Run correctly, the 1on1 is one of the most powerful levers for cutting team turnover. Gallup finds that employees who receive regular 1on1s are three times more engaged.
This article lays out 20 questions that connect directly to retention, plus how to run an effective 1on1.
1. The ground rules
A 1on1 is not a performance review
A 1on1 is time for your report.

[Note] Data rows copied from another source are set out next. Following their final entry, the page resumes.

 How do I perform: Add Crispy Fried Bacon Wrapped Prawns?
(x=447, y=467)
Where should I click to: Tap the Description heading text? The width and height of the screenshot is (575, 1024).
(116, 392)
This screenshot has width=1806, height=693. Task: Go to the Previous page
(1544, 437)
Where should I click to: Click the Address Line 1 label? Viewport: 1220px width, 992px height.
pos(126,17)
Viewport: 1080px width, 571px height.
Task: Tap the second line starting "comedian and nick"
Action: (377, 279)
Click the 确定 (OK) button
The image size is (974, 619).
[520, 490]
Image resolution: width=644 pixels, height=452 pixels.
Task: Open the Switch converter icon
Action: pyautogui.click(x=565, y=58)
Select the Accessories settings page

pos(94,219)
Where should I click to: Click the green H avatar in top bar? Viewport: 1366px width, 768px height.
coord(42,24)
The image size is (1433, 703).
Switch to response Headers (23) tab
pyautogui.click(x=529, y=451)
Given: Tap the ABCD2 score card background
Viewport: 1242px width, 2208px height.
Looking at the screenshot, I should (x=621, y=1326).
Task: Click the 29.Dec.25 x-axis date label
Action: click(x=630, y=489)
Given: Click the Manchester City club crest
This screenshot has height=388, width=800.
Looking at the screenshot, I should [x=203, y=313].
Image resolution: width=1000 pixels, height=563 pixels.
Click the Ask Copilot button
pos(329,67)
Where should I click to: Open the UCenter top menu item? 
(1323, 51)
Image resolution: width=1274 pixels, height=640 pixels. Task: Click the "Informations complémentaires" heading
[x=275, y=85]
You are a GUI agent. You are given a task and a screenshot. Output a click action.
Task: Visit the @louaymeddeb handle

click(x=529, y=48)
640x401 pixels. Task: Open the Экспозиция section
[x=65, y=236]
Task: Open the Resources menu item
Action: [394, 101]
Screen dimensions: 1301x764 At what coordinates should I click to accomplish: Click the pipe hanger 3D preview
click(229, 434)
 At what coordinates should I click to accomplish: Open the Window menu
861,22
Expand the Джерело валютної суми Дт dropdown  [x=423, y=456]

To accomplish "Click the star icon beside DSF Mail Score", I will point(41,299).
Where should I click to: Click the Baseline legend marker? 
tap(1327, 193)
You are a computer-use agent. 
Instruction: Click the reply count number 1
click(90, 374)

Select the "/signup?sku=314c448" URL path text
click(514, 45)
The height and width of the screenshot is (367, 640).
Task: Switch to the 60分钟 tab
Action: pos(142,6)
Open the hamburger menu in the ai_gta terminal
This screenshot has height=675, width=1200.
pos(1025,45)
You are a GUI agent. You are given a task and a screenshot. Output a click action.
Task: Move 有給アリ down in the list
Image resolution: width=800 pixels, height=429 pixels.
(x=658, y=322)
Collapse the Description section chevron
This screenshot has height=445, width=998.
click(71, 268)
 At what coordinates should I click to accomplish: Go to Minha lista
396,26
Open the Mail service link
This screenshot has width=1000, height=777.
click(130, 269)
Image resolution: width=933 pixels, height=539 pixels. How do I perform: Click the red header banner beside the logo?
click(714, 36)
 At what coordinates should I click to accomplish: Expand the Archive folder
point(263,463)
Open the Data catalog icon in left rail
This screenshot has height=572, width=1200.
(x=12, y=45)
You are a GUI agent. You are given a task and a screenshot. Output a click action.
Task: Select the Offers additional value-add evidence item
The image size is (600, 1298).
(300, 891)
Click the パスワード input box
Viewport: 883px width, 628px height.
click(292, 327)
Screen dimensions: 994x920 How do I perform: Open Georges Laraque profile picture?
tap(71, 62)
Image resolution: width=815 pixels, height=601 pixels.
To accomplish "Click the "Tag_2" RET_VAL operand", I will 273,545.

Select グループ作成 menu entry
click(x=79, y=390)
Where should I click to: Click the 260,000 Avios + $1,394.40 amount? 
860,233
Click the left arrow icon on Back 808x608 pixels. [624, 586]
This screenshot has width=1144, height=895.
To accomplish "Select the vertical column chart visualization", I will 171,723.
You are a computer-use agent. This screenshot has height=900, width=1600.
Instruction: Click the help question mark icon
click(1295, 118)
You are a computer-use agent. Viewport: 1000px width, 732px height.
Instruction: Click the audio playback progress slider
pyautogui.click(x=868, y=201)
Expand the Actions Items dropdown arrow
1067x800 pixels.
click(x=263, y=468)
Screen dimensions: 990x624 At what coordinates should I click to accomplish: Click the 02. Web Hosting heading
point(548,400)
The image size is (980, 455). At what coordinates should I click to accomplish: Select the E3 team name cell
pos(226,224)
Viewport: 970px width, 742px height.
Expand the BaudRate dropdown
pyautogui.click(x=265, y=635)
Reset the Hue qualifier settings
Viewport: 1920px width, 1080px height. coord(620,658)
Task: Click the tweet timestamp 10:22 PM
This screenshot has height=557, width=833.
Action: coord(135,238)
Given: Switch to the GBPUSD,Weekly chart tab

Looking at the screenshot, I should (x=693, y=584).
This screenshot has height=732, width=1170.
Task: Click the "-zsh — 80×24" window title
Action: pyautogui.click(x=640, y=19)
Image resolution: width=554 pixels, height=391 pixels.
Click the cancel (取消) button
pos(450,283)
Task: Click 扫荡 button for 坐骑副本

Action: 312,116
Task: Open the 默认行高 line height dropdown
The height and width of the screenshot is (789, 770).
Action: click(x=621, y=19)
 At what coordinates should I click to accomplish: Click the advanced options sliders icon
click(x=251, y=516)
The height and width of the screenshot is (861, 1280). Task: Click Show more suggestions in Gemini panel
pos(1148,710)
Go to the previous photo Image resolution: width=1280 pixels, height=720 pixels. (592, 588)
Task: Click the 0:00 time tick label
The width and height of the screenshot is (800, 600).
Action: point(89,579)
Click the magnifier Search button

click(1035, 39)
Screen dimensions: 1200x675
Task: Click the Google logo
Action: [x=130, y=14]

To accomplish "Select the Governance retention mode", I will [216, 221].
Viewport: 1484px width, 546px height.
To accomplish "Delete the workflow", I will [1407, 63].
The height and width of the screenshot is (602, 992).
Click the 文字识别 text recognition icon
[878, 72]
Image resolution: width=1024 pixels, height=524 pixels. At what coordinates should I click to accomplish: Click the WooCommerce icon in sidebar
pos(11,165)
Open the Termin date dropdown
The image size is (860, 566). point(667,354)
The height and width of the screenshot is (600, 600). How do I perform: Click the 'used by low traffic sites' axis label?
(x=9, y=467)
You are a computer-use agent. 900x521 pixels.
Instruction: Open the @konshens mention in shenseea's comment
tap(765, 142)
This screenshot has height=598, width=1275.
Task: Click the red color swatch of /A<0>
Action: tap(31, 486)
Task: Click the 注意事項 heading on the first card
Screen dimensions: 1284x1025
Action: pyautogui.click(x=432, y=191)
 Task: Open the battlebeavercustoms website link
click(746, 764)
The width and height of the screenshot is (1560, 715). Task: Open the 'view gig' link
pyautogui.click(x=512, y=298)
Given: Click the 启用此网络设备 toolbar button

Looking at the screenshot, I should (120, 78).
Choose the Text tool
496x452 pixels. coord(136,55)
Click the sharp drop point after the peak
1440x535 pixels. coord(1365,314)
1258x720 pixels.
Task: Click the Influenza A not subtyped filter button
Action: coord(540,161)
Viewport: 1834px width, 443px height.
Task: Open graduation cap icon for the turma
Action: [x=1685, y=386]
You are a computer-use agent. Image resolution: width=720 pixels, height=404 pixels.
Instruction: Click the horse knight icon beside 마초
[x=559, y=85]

It is not a place for results talk, scolding, or lectures.
| Item | 1on1 | Performance review |
|---|---|---|
| Purpose | Support growth, build the relationship | Evaluate results, set goals |
| Frequency | 1–2× per month | Half-year / quarter |
| Who talks | The report (70%) | The manager conveys |
| Records | Light notes | Formal evaluation record |
An ideal 30-minute 1on1
| Time | Content |
|---|---|
| 0–5 min | Icebreaker, check on how they're doing |
| 5–15 min | Listen (work, worries, requests) |
| 15–25 min | Dig deeper, offer support |
| 25–30 min | Confirm next actions, say thanks |
2. Twenty retention-driving questions
Category 1: Condition check (4)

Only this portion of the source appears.